**Problem to work on**
After finding "Select the Rect transform tool" in a line below, print that line and the rest of the lines exactly, leaving out all pictures.

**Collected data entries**
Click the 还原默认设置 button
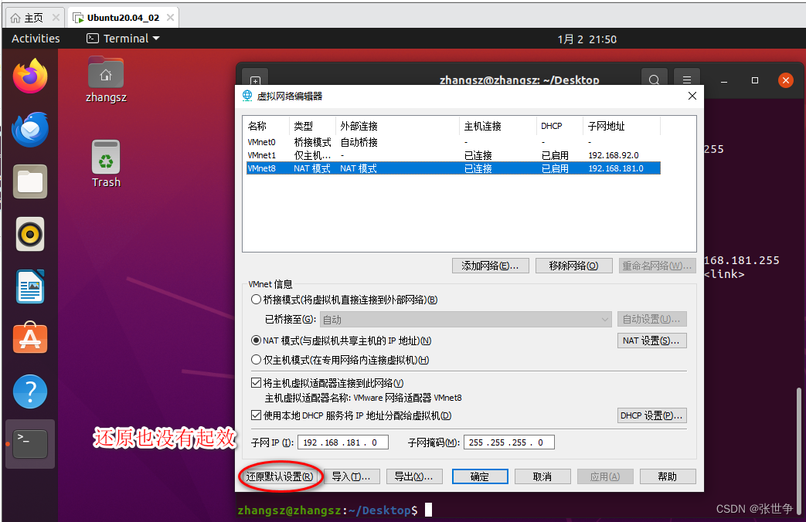This screenshot has width=806, height=522. (280, 476)
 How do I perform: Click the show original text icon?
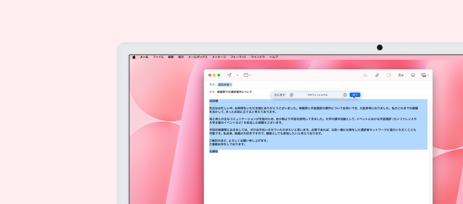tap(292, 95)
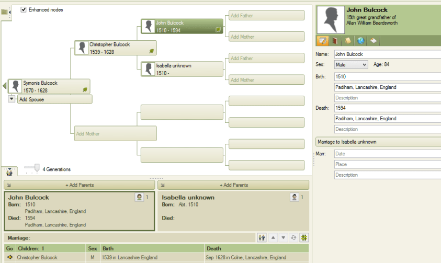Click the leaf hint on Symonis Bulcock node
The image size is (441, 263).
coord(85,90)
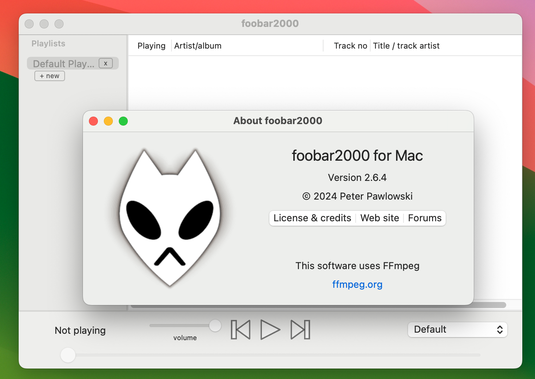Click the playback seek slider handle
This screenshot has width=535, height=379.
[68, 355]
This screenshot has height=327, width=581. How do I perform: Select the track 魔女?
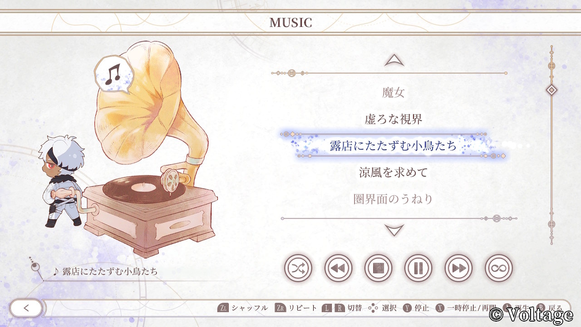pyautogui.click(x=394, y=93)
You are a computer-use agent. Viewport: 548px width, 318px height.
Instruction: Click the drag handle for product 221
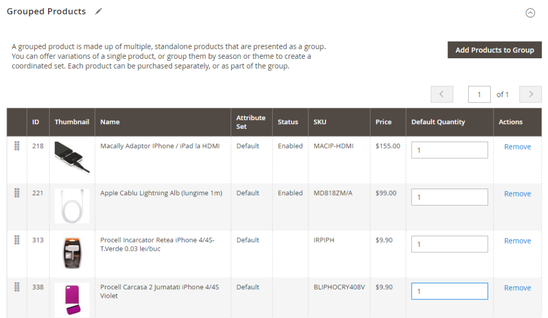click(x=17, y=193)
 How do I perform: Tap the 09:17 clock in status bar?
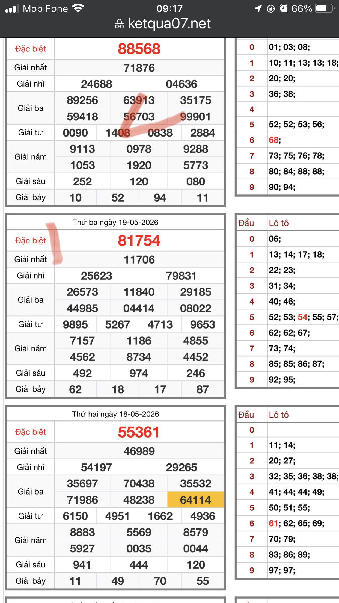tap(170, 8)
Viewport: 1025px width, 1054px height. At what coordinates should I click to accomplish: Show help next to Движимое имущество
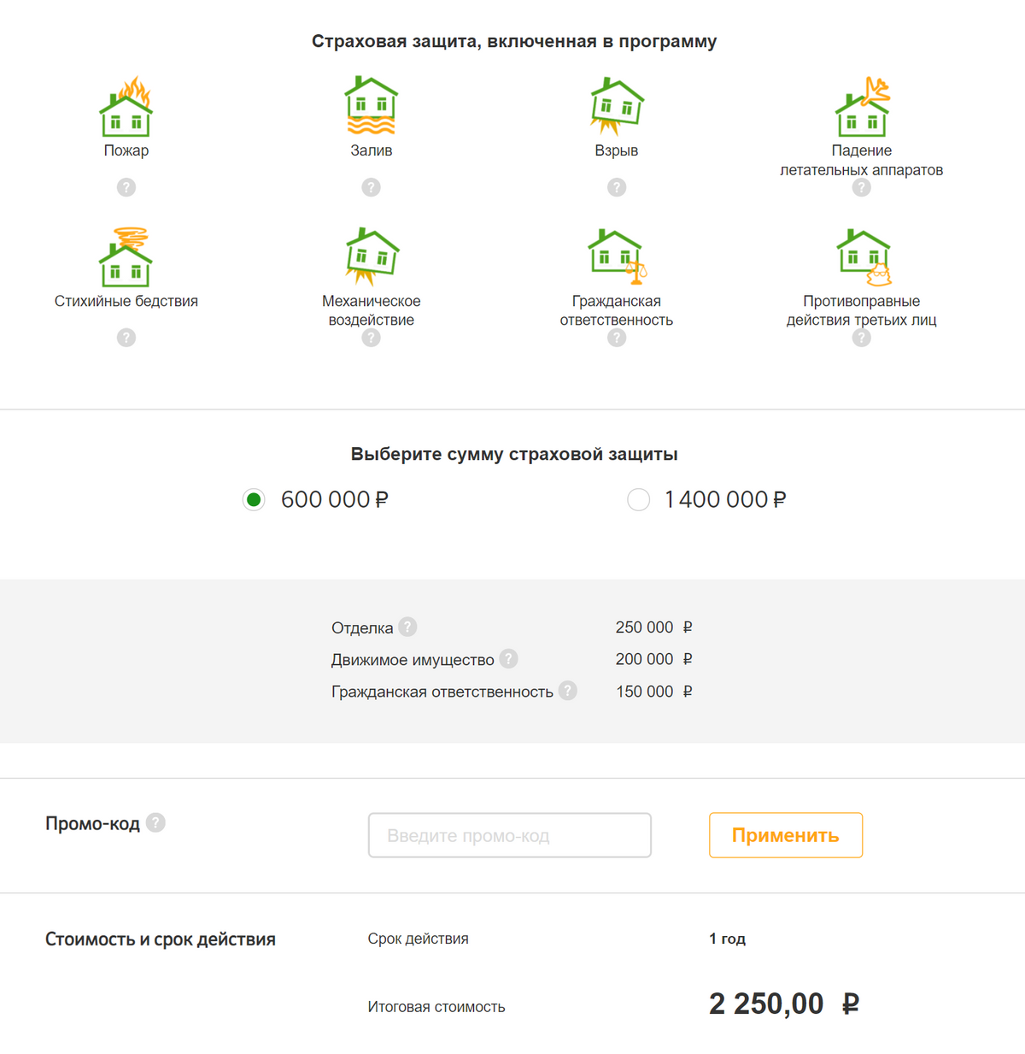[508, 658]
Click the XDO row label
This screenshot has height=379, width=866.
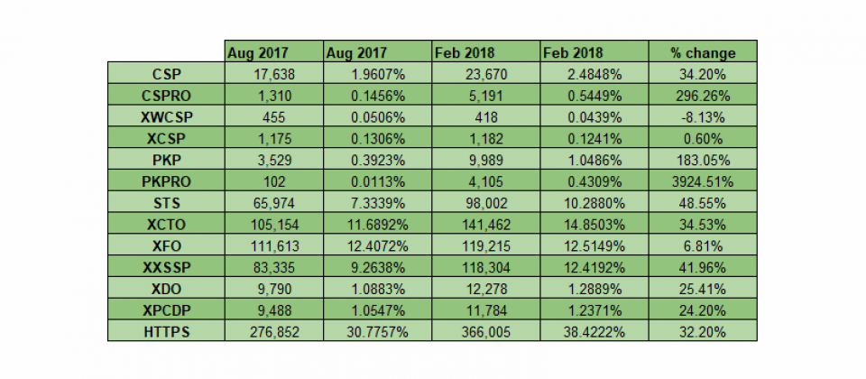point(166,289)
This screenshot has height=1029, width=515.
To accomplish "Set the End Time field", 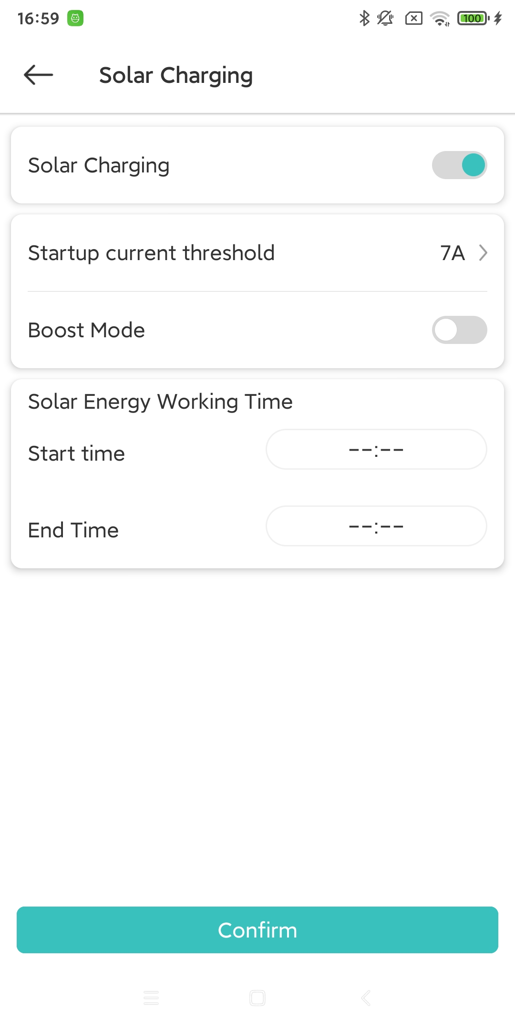I will (x=376, y=526).
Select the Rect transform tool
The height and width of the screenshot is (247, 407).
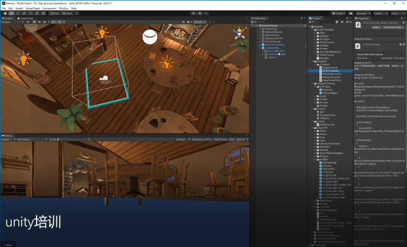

**Result below**
Select the Rect transform tool
The height and width of the screenshot is (247, 407).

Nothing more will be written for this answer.